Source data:
** BEGIN **
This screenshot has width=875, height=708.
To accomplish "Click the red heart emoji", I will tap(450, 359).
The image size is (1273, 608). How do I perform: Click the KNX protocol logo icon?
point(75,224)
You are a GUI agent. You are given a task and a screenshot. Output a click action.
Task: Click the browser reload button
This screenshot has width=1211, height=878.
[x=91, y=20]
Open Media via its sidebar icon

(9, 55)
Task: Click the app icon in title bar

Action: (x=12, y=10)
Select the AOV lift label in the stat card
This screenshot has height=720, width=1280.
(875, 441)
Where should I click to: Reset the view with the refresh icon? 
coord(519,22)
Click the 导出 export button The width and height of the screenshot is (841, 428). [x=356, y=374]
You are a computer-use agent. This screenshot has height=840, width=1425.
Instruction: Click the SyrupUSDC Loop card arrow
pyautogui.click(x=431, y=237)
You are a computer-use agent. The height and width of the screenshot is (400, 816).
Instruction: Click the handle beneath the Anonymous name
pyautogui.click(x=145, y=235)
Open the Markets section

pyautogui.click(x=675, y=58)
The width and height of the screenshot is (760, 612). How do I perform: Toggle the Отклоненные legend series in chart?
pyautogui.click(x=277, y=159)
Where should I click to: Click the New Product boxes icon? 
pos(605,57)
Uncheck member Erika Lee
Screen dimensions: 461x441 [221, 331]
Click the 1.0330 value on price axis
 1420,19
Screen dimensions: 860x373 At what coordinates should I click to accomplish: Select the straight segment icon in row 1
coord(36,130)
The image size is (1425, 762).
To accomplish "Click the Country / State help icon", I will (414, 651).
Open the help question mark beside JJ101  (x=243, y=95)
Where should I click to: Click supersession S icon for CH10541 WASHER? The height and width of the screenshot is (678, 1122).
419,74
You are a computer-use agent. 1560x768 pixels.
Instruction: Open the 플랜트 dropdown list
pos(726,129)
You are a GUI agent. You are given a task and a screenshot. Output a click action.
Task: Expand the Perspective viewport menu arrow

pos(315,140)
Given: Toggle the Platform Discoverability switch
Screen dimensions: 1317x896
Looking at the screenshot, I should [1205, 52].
** END **
● Task description: Write out all of the rows above again, changing every "Where should I click to" to "Where do I click to" and leaving everything else untouched.

● Correct output:
This screenshot has width=875, height=708.
To accomplish "Click the red heart emoji", I will tap(450, 359).
The image size is (1273, 608). How do I perform: Click the KNX protocol logo icon?
point(75,224)
You are a GUI agent. You are given a task and a screenshot. Output a click action.
Task: Click the browser reload button
This screenshot has width=1211, height=878.
[x=91, y=20]
Open Media via its sidebar icon

(9, 55)
Task: Click the app icon in title bar

Action: (x=12, y=10)
Select the AOV lift label in the stat card
This screenshot has height=720, width=1280.
(875, 441)
Where do I click to: Reset the view with the refresh icon? 
coord(519,22)
Click the 导出 export button The width and height of the screenshot is (841, 428). [x=356, y=374]
You are a computer-use agent. This screenshot has height=840, width=1425.
Instruction: Click the SyrupUSDC Loop card arrow
pyautogui.click(x=431, y=237)
You are a computer-use agent. The height and width of the screenshot is (400, 816).
Instruction: Click the handle beneath the Anonymous name
pyautogui.click(x=145, y=235)
Open the Markets section

pyautogui.click(x=675, y=58)
The width and height of the screenshot is (760, 612). How do I perform: Toggle the Отклоненные legend series in chart?
pyautogui.click(x=277, y=159)
Where do I click to: Click the New Product boxes icon? 
pos(605,57)
Uncheck member Erika Lee
Screen dimensions: 461x441 [221, 331]
Click the 1.0330 value on price axis
 1420,19
Screen dimensions: 860x373 At what coordinates should I click to accomplish: Select the straight segment icon in row 1
coord(36,130)
The image size is (1425, 762).
To accomplish "Click the Country / State help icon", I will (414, 651).
Open the help question mark beside JJ101  (x=243, y=95)
Where do I click to: Click supersession S icon for CH10541 WASHER? The height and width of the screenshot is (678, 1122).
419,74
You are a computer-use agent. 1560x768 pixels.
Instruction: Open the 플랜트 dropdown list
pos(726,129)
You are a GUI agent. You are given a task and a screenshot. Output a click action.
Task: Expand the Perspective viewport menu arrow

pos(315,140)
Given: Toggle the Platform Discoverability switch
Screen dimensions: 1317x896
Looking at the screenshot, I should [1205, 52].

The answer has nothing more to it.